For Mathis, it was her first time hearing about Teleworks USA, but after a weeks-long, fruitless search for jobs near her home, she decided to make a stop at the Beattyville Teleworks Hub, where she met with Hub Manager Tracie Spencer.
Spencer outlined the services Mathis could receive at the Beattyville Hub, which also offers workspace for clients once they land a job but don’t have adequate office space or an adequate internet connection at home. Spencer also noted that she’d assist Mathis with submitting applications to a wide range of telework employers.
Mathis says the workspace option was a bonus, but she remained unsure if her experience with Teleworks USA would land her the job she needed.

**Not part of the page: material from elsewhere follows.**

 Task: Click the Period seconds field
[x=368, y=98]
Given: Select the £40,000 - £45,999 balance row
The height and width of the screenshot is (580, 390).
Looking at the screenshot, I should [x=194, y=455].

“I was kind of skeptical, because I’ve already been putting in applications for jobs,” she says, adding that she also didn’t have prior experience in customer support. “And she explained to me that they don’t have to be right here in Beattyville, that I can be working with anybody from anywhere.”
Mathis enrolled with Teleworks USA in February, and with Spencer’s assistance submitted her first application a couple of days later. In the meantime, she completed Teleworks USA’s customer service modules and within two weeks received her first job offer. By March she’d begun training with her new employer, Support.com, providing technical support via a broadband internet connection to customers from across the United States.
Mathis has since advanced from training to taking live calls and assisting customers, and is also taking advantage of the workspace within the Beattyville Teleworks Hub. It was all such a quick and surprising turn around, she says, especially after several weeks of undergoing a job search on her own.
And it’s certainly an experience she would recommend to others, she adds.
“I definitely would recommend Teleworks,” she says. “If someone is committed and they’re really looking for a job, I’d suggest it. All of the companies I’ve applied for have better pay than most jobs around here.”
The work of Teleworks USA aligns with SOAR’s Regional Blueprint goals of broadband and preparing the workforce to compete and thrive in the digital economy. Teleworks USA and EKCEP are a Grassroots Partner of SOAR.
To find out more about Teleworks USA and how you can get connected with a legitimate work-from-home job, log on to teleworksusa.com or contact your nearest Teleworks USA Hub today. As an initiative of EKCEP, Teleworks USA’s employment services are completely free of charge.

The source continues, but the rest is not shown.